Quindi, magari questa volta avrebbe resistito un po’ di meno…

Non era del tutto sicuro se Shredder volesse annegarlo a morte o solo fargli prendere un bello spavento per poi liberarlo in extremis, ma nonostante il suo proverbiale ottimismo, al momento si sentiva più orientato per la prima ipotesi. Quindi, l’unica possibilità di cavarsela consisteva nel fatto che i suoi fratelli arrivassero a tirarlo fuori da lì entro una ventina di minuti. Anzi, ormai un po’ di meno.

Doveva anche sperare che tutte le sue supposizioni fossero giuste.
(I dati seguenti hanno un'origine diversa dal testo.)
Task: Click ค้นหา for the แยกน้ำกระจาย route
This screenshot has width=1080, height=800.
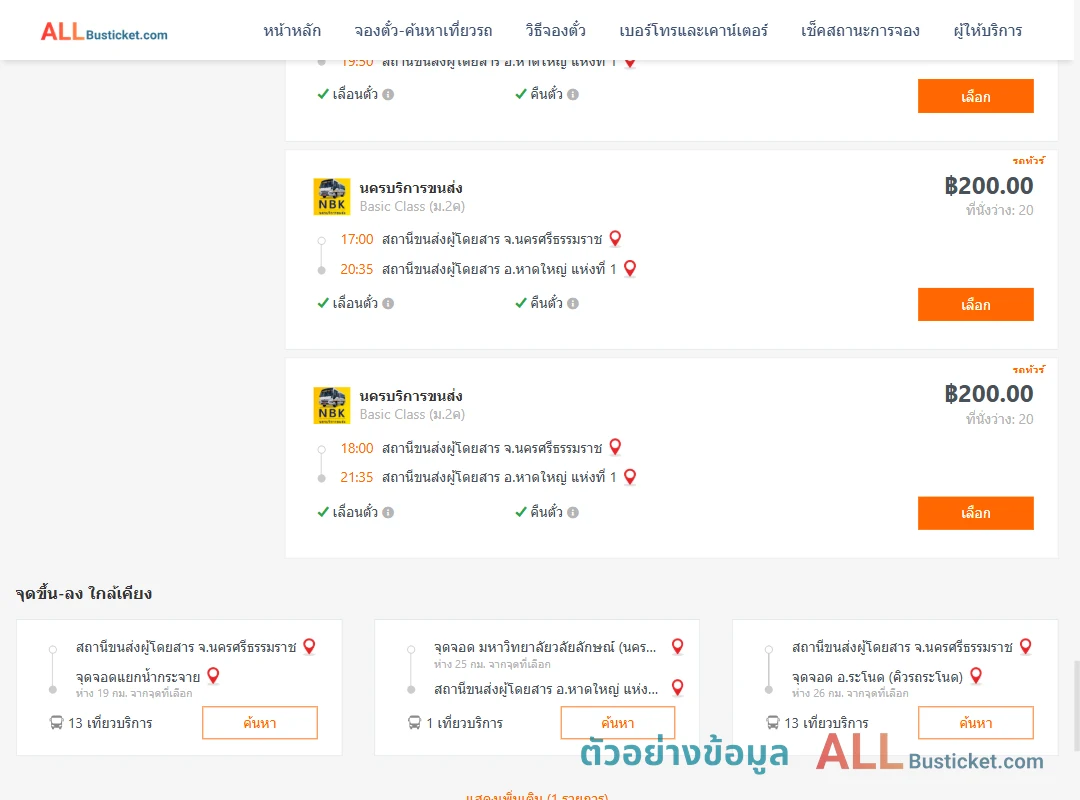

Che la telecamera che lo stava inquadrando stesse trasmettendo le sue immagini in tempo reale e non solo registrando; che i suoi fratelli stessero, chissà come, guardando queste immagini; che comprendessero il messaggio. Una montagna di se, decisamente troppi, per i suoi gusti.

Michelangelo non era il tipo da farsi sopraffare dalla paura e dallo sconforto. Ma in fondo alla sua mente, il pensiero della morte iniziò a prendere forma. Era così orribile, che il giovane mutante mise tutti i suoi sforzi per non focalizzarsi su quel pensiero. Ma c’erano, nella sua unica speranza di salvezza, troppe ipotesi, troppe variabili. Probabilmente, non sarebbe servito a niente. Ma lui non poteva fare altro.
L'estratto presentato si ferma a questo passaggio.